Try it –
What are the lines, written out exactly, from the one containing "Share this listing on Facebook" to the end of the entries below? Include both ends and nothing more.

►

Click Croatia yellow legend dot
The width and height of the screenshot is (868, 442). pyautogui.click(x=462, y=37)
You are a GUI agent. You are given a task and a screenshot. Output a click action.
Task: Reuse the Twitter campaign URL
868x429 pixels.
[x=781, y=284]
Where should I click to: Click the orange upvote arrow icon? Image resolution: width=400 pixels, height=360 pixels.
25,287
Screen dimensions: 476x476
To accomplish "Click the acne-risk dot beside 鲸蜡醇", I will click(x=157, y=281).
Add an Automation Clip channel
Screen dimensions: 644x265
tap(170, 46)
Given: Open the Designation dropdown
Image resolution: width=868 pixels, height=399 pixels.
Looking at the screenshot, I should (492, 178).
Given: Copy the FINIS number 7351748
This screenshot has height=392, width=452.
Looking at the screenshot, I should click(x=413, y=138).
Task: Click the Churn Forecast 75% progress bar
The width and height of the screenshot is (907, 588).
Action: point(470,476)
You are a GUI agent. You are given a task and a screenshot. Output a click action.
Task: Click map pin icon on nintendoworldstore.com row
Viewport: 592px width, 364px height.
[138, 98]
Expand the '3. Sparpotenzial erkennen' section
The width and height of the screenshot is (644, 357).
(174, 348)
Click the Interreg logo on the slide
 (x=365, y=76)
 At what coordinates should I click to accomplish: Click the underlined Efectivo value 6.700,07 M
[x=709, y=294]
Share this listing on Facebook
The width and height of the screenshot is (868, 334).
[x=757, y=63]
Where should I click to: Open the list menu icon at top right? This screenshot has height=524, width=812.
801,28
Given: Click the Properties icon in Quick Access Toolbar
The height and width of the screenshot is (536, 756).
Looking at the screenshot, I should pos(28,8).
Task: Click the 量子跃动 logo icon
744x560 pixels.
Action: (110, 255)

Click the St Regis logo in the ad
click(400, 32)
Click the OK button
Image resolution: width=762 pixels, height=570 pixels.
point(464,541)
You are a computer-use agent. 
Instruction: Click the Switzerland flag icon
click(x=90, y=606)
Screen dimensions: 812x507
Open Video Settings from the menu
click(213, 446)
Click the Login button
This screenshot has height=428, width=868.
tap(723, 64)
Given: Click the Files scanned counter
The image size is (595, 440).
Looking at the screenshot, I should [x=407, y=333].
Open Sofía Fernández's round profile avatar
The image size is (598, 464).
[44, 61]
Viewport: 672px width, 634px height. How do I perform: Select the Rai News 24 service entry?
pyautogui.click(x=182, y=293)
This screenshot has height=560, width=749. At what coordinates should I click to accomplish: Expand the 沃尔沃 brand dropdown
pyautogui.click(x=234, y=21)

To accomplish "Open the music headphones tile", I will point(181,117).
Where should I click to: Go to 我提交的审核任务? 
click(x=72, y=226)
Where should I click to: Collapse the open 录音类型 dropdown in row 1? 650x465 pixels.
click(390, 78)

◄

Finished task –
Share this listing on Facebook
The width and height of the screenshot is (868, 334).
[x=757, y=63]
Where should I click to: Open the list menu icon at top right? This screenshot has height=524, width=812.
801,28
Given: Click the Properties icon in Quick Access Toolbar
The height and width of the screenshot is (536, 756).
Looking at the screenshot, I should pos(28,8).
Task: Click the 量子跃动 logo icon
744x560 pixels.
Action: (110, 255)

Click the St Regis logo in the ad
click(400, 32)
Click the OK button
Image resolution: width=762 pixels, height=570 pixels.
point(464,541)
You are a computer-use agent. 
Instruction: Click the Switzerland flag icon
click(x=90, y=606)
Screen dimensions: 812x507
Open Video Settings from the menu
click(213, 446)
Click the Login button
This screenshot has height=428, width=868.
tap(723, 64)
Given: Click the Files scanned counter
The image size is (595, 440).
Looking at the screenshot, I should [x=407, y=333].
Open Sofía Fernández's round profile avatar
The image size is (598, 464).
[44, 61]
Viewport: 672px width, 634px height. How do I perform: Select the Rai News 24 service entry?
pyautogui.click(x=182, y=293)
This screenshot has height=560, width=749. At what coordinates should I click to accomplish: Expand the 沃尔沃 brand dropdown
pyautogui.click(x=234, y=21)

To accomplish "Open the music headphones tile", I will point(181,117).
Where should I click to: Go to 我提交的审核任务? 
click(x=72, y=226)
Where should I click to: Collapse the open 录音类型 dropdown in row 1? 650x465 pixels.
click(390, 78)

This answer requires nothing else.